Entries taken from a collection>
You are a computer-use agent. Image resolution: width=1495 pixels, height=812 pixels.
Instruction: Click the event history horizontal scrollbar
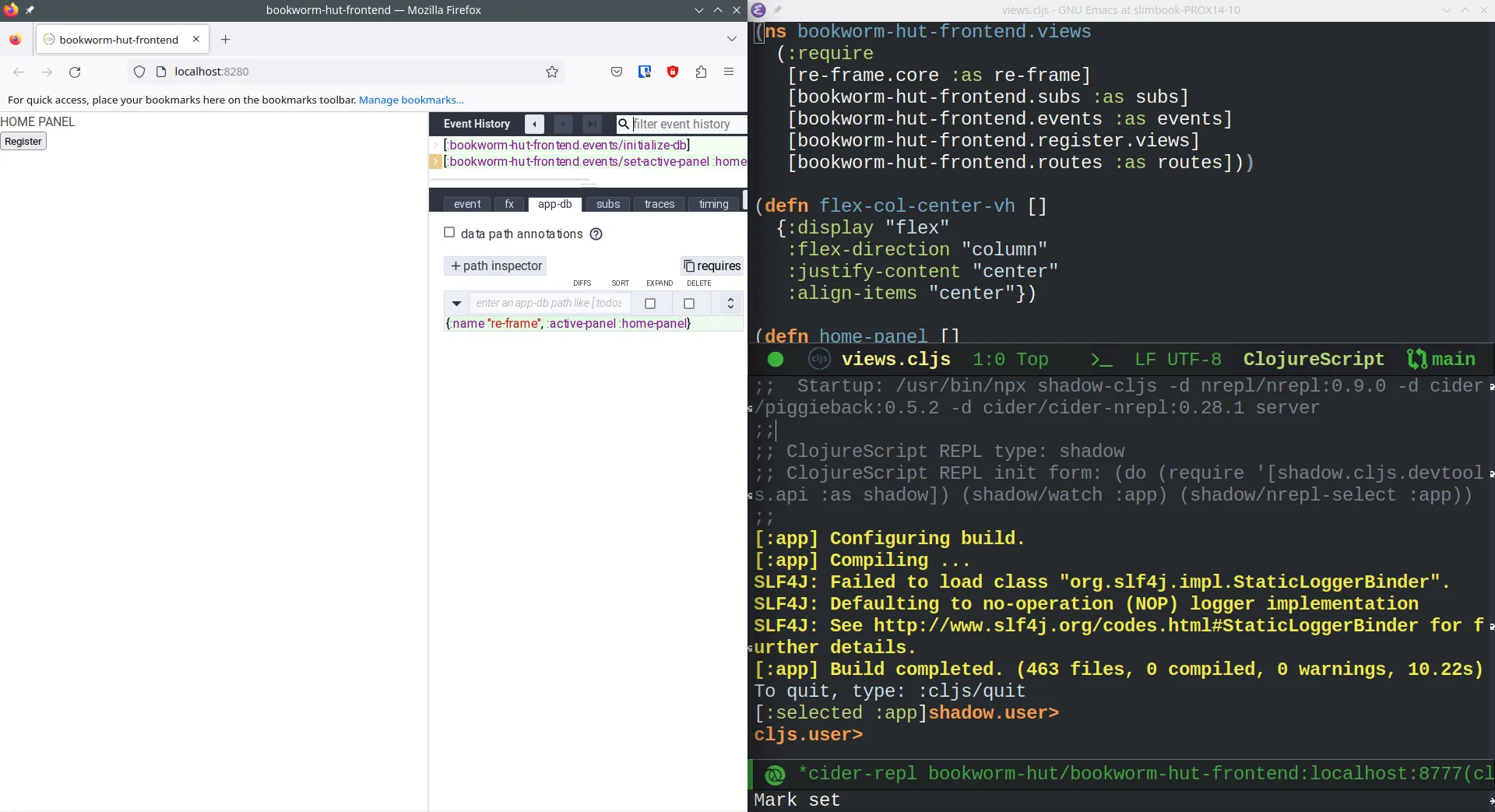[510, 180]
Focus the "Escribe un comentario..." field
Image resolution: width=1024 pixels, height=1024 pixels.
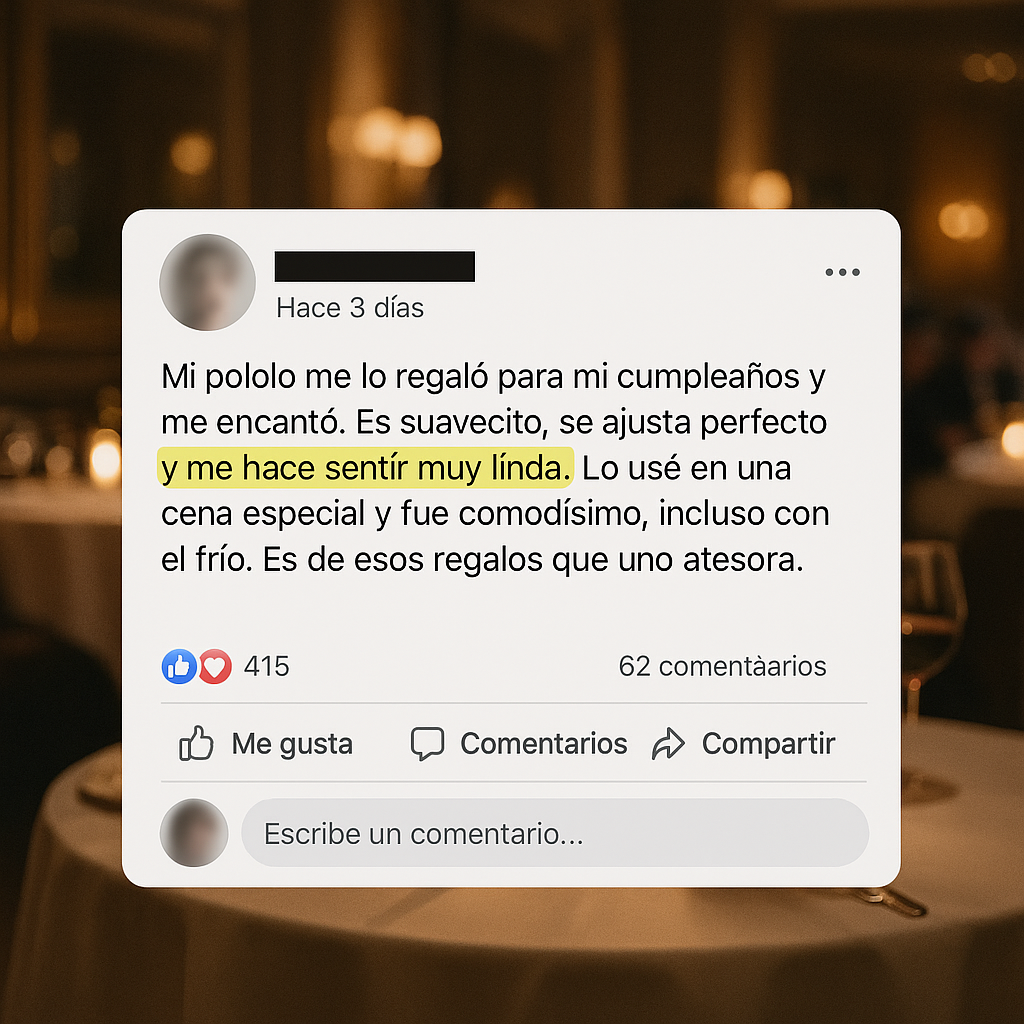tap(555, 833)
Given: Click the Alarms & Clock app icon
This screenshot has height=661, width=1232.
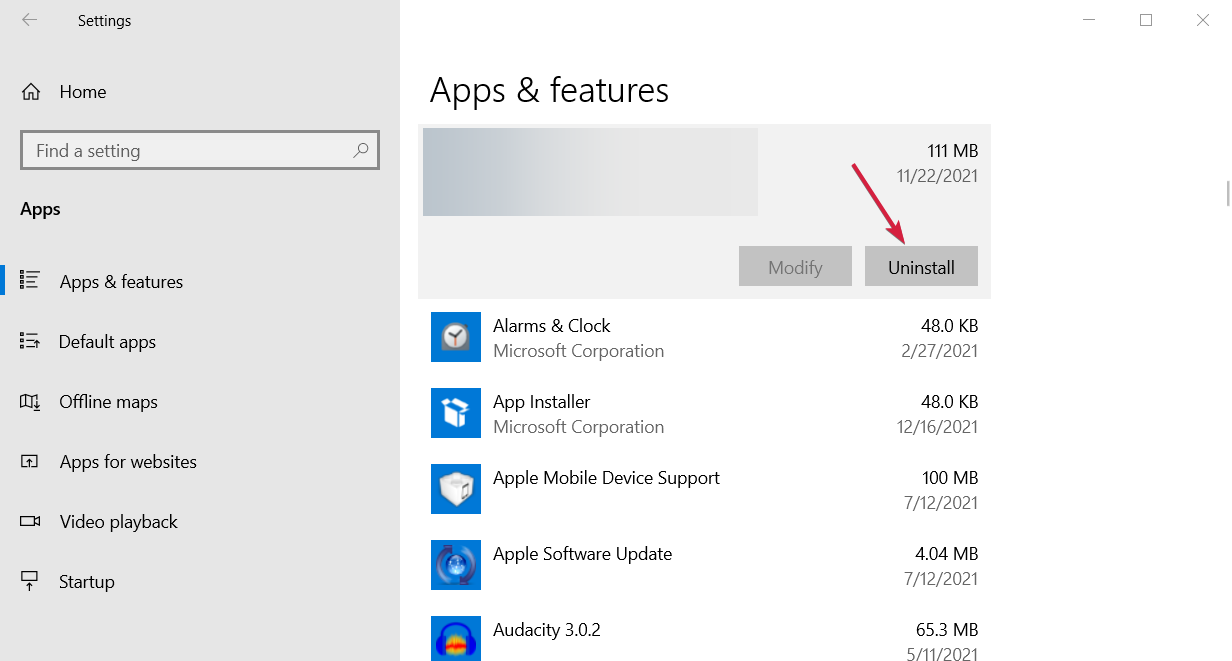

What to produce> The result should be an exact repetition of all the records. Drop the pictures.

Finished task>
You are a computer-use agent. Image resolution: width=1495 pixels, height=812 pixels.
Instruction: Click the event history horizontal scrollbar
[510, 180]
Focus the "Escribe un comentario..." field
Image resolution: width=1024 pixels, height=1024 pixels.
tap(555, 833)
Given: Click the Alarms & Clock app icon
This screenshot has height=661, width=1232.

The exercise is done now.